◆ WHAT NEEDS TO BE DONE
Rewrite the entries below, changing "Devonport Ave" to "Devonport Avenue" and leaving everything else as it is. Omit the pictures from your answer.
===== SOURCE DATA
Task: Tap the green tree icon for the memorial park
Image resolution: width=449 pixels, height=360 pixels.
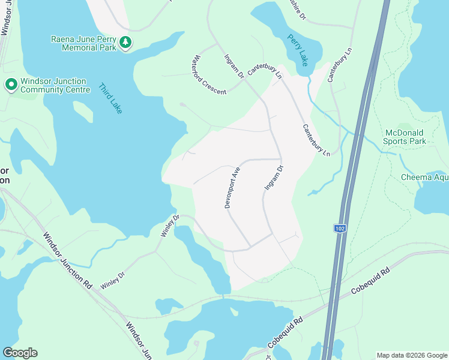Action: (x=125, y=42)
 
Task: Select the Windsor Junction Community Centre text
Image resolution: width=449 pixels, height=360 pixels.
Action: (x=53, y=85)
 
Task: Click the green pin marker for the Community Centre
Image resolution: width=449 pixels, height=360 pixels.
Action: (x=11, y=85)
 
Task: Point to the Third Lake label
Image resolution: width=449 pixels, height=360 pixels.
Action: (x=110, y=98)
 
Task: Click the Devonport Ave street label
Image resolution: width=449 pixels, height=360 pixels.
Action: (x=232, y=188)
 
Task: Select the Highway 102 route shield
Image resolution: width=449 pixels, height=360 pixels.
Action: (x=340, y=228)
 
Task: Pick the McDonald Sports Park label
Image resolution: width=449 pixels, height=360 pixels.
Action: (x=405, y=137)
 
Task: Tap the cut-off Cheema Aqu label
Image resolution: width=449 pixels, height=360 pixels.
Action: (x=424, y=177)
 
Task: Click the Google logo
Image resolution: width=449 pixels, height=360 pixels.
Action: (x=20, y=352)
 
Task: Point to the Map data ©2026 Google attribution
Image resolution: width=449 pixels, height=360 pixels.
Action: (x=412, y=355)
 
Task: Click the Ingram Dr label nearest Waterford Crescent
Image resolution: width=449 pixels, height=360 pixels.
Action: (x=234, y=67)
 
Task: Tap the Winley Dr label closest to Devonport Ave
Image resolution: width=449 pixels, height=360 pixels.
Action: (x=170, y=226)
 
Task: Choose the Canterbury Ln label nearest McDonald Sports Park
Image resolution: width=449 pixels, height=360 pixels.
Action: (x=316, y=140)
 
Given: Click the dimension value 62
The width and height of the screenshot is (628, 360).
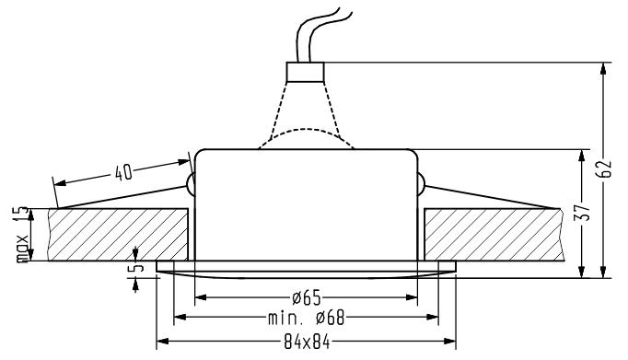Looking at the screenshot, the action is pos(604,169).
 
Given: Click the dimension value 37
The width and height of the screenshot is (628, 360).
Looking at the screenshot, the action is pos(583,213).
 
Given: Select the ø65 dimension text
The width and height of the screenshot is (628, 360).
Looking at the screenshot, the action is pos(307,297).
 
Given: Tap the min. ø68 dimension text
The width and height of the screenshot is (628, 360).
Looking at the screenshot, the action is pos(307,318).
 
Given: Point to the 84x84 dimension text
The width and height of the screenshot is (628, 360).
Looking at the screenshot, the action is pos(307,342).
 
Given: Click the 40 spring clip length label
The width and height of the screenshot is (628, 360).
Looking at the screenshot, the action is pos(123,172).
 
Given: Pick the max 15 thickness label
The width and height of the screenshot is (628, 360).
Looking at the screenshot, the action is pos(22,234).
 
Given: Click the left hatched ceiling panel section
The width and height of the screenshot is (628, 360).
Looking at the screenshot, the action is pos(118,235).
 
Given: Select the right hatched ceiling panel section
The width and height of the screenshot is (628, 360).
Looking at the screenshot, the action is pos(494,235).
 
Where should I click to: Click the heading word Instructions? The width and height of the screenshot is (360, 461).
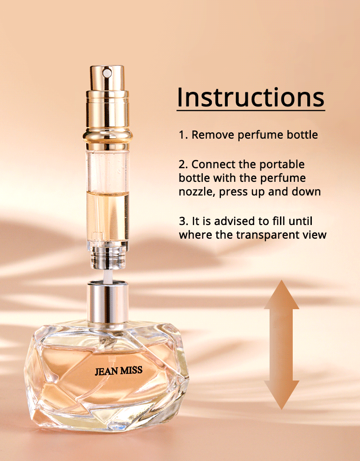click(250, 97)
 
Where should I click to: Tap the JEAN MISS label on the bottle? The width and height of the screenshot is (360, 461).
click(119, 371)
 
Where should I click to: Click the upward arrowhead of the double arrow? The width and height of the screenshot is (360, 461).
click(281, 295)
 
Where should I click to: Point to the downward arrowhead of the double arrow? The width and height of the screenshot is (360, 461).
click(281, 395)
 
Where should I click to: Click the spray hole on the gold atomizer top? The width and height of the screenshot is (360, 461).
click(107, 72)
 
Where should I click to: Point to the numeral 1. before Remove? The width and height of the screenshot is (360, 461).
click(183, 135)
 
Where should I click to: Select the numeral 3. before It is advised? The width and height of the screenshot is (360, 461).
click(184, 221)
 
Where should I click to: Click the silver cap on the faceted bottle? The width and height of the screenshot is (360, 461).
click(108, 301)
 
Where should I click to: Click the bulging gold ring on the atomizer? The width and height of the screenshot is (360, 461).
click(108, 136)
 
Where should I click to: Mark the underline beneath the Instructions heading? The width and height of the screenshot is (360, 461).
click(250, 110)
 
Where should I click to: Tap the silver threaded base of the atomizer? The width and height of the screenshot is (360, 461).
click(108, 257)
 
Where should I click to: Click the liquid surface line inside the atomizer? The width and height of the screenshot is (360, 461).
==========
◆ TASK RESULT
Task: Tap the green tree icon for the memorial park
Image resolution: width=449 pixels, height=360 pixels.
Action: (x=125, y=42)
 
Task: Select the Windsor Junction Community Centre text
Image resolution: width=449 pixels, height=360 pixels.
Action: (x=53, y=85)
 
Task: Click the green pin marker for the Community Centre
Image resolution: width=449 pixels, height=360 pixels.
Action: (x=11, y=85)
 
Task: Point to the Third Lake label
Image resolution: width=449 pixels, height=360 pixels.
Action: (x=110, y=98)
 
Task: Click the Devonport Avenue street label
Image resolution: width=449 pixels, height=360 pixels.
Action: (x=232, y=188)
 
Task: Select the Highway 102 route shield
Image resolution: width=449 pixels, height=360 pixels.
Action: (x=340, y=228)
 
Task: Pick the McDonald Sports Park label
Image resolution: width=449 pixels, height=360 pixels.
Action: (x=405, y=137)
 
Task: Tap the cut-off Cheema Aqu label
Image resolution: width=449 pixels, height=360 pixels.
Action: (x=424, y=177)
 
Task: Click the Google logo
Image resolution: width=449 pixels, height=360 pixels.
Action: (x=20, y=352)
 
Task: Point to the Map data ©2026 Google attribution
Image resolution: width=449 pixels, height=360 pixels.
Action: (x=412, y=355)
 
Task: Click the Ingram Dr label nearest Waterford Crescent
Image resolution: width=449 pixels, height=360 pixels.
Action: (x=234, y=67)
 
Task: Tap the Winley Dr label closest to Devonport Avenue
Image resolution: width=449 pixels, height=360 pixels.
Action: (x=170, y=226)
 
Task: Choose the Canterbury Ln label nearest McDonald Sports Park
Image resolution: width=449 pixels, height=360 pixels.
Action: (x=316, y=140)
 
Given: Click the dimension value 62
The width and height of the screenshot is (628, 360).
Looking at the screenshot, the action is pos(604,169).
 
Given: Click the dimension value 37
The width and height of the screenshot is (628, 360).
Looking at the screenshot, the action is pos(583,213).
 
Given: Select the ø65 dimension text
The width and height of the screenshot is (628, 360).
Looking at the screenshot, the action is pos(307,297).
 
Given: Tap the min. ø68 dimension text
The width and height of the screenshot is (628, 360).
Looking at the screenshot, the action is pos(307,318).
 
Given: Point to the 84x84 dimension text
The width and height of the screenshot is (628, 360).
Looking at the screenshot, the action is pos(307,342).
 
Given: Click the 40 spring clip length label
The width and height of the screenshot is (628, 360).
Looking at the screenshot, the action is pos(123,172).
 
Given: Pick the max 15 thickness label
The width and height of the screenshot is (628, 360).
Looking at the screenshot, the action is pos(22,234).
 
Given: Click the left hatched ceiling panel section
The width and height of the screenshot is (628, 360).
Looking at the screenshot, the action is pos(118,235).
 
Given: Select the right hatched ceiling panel section
The width and height of the screenshot is (628, 360).
Looking at the screenshot, the action is pos(494,235).
 
Where should I click to: Click the heading word Instructions? The width and height of the screenshot is (360, 461).
click(250, 97)
 
Where should I click to: Tap the JEAN MISS label on the bottle? The width and height of the screenshot is (360, 461).
click(119, 371)
 
Where should I click to: Click the upward arrowhead of the double arrow? The width and height of the screenshot is (360, 461).
click(281, 295)
 
Where should I click to: Point to the downward arrowhead of the double arrow? The width and height of the screenshot is (360, 461).
click(281, 395)
 
Where should I click to: Click the spray hole on the gold atomizer top? The width and height of the screenshot is (360, 461).
click(107, 72)
 
Where should I click to: Point to the numeral 1. before Remove? The width and height of the screenshot is (360, 461).
click(183, 135)
 
Where should I click to: Select the numeral 3. before It is advised? The width and height of the screenshot is (360, 461).
click(184, 221)
 
Where should I click to: Click the silver cap on the faceted bottle? The width and height of the screenshot is (360, 461).
click(108, 301)
 
Where should I click to: Click the bulging gold ring on the atomizer? The width and height of the screenshot is (360, 461).
click(108, 136)
 
Where should I click to: Mark the underline beneath the Instructions heading? The width and height of the screenshot is (360, 461).
click(250, 110)
 
Where should I click to: Tap the silver threaded base of the atomizer? The width and height of the screenshot is (360, 461).
click(108, 257)
 
Where should I click to: Click the liquid surface line inside the atomizer? The width and height of the screenshot is (360, 461).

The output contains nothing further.